▶ **Objective A**:
Answer these about the RAW tutorial text below, one answer per line, marked the same way:
(i) Which button in the Files tab clears all data in RAW?
(ii) What does an error message after selecting the files mean?
(iii) At which beamline was the data taken?
▶ **Objective B**:
Output the part of the RAW tutorial text below that runs from "series_plot_png" up to and including "displayed frame number.", copied word for word.

··· Extract provided ···

Note: In RAW, this is called Series analysis, as the same tools can be used for other sequentially sampled data sets.

  1. Clear any data loaded into RAW. Click on the Series tab in the control panel. Click the “Select” button. Navigate to the Tutorial_Data/sec_data/sec_sample_1 folder and select any of the .dat files in the folder.

    • Tip: In the Files tab, click the “Clear All” button to clear all data in RAW.
    • Troubleshooting: If you get an error message, it means you don’t have a configuration file loaded. Load the SAXS.cfg file referenced earlier.

    series_panel_png

  2. The SEC run will automatically load. RAW should automatically show you the Series plot panel. If not, click on the Series tab in the plot panel.

    series_plot_png

    • Try: Each point on this curve is the integrated intensity of a scattering profile. You can figure out which one by right clicking on the filename in the Series list and selecting ‘Show data’. This will show you the frame number and integrated intensity displayed on the plot, and the filename corresponding to the displayed frame number.
  3. Drag the plot so that you can clearly the see the first frame. You’ll notice it has a significantly lower intensity than the rest of the frames. This happens occasionally at the MacCHESS G1 beamline (where the data was taken). It can make it harder to tell what the data is doing.

    • Tip: Select the crossed arrows in the plot control bar, and then click and drag on the plot to move the curve around on the screen.

··· Provided records ···

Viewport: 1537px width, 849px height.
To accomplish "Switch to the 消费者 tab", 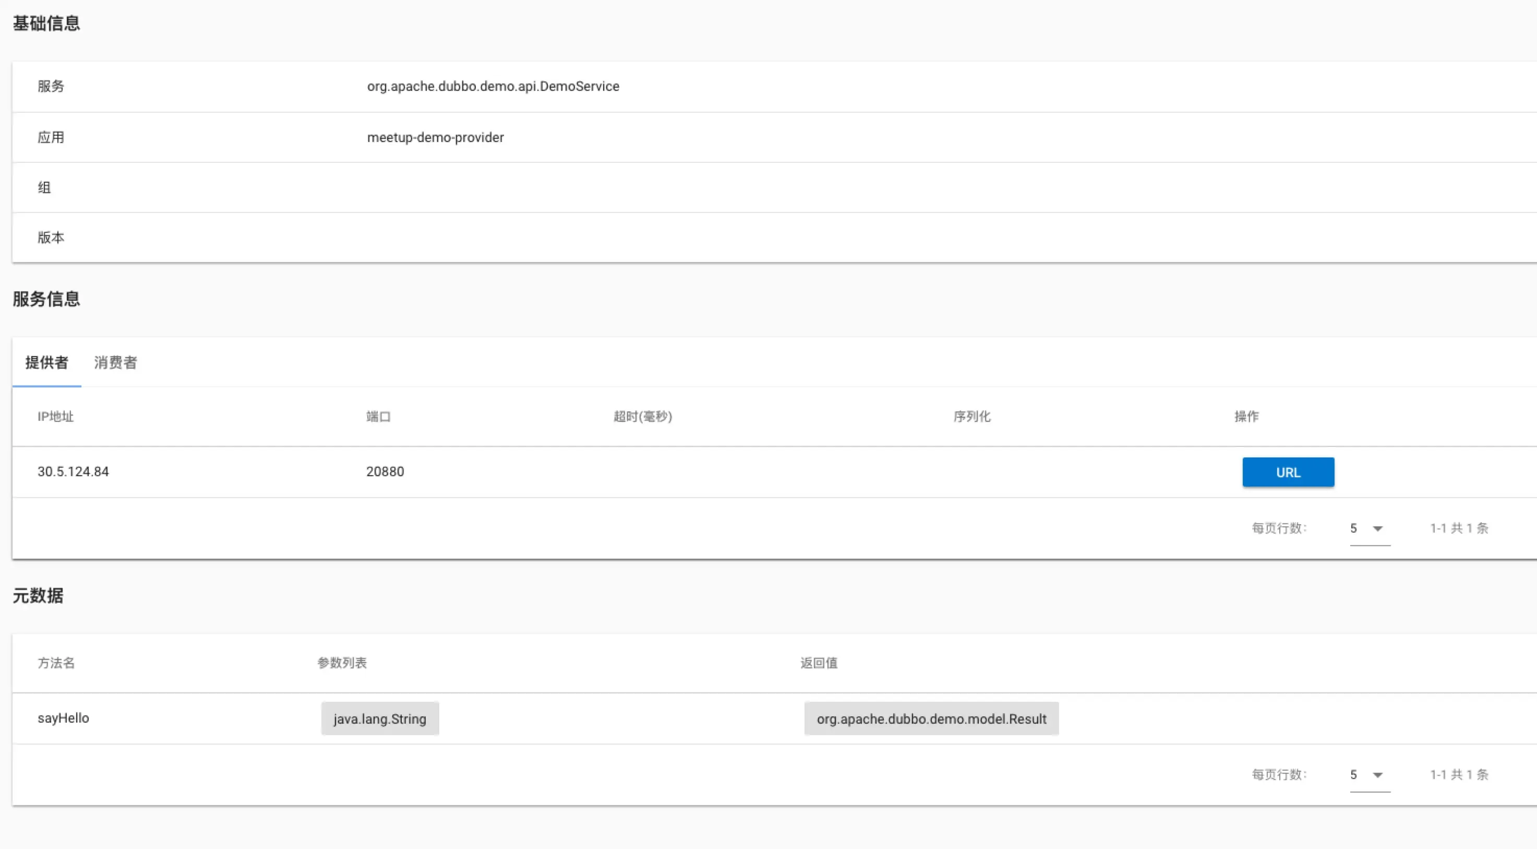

···
··· Provided records ···

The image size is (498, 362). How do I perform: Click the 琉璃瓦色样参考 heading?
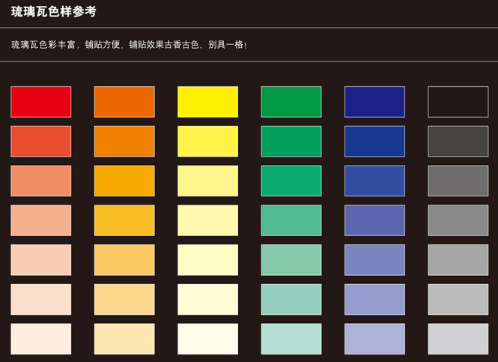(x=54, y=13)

···

▶ **Correct result A**:
(i) The "Clear All" button.
(ii) You don't have a configuration file loaded.
(iii) The MacCHESS G1 beamline.

▶ **Correct result B**:
series_plot_png

    • Try: Each point on this curve is the integrated intensity of a scattering profile. You can figure out which one by right clicking on the filename in the Series list and selecting ‘Show data’. This will show you the frame number and integrated intensity displayed on the plot, and the filename corresponding to the displayed frame number.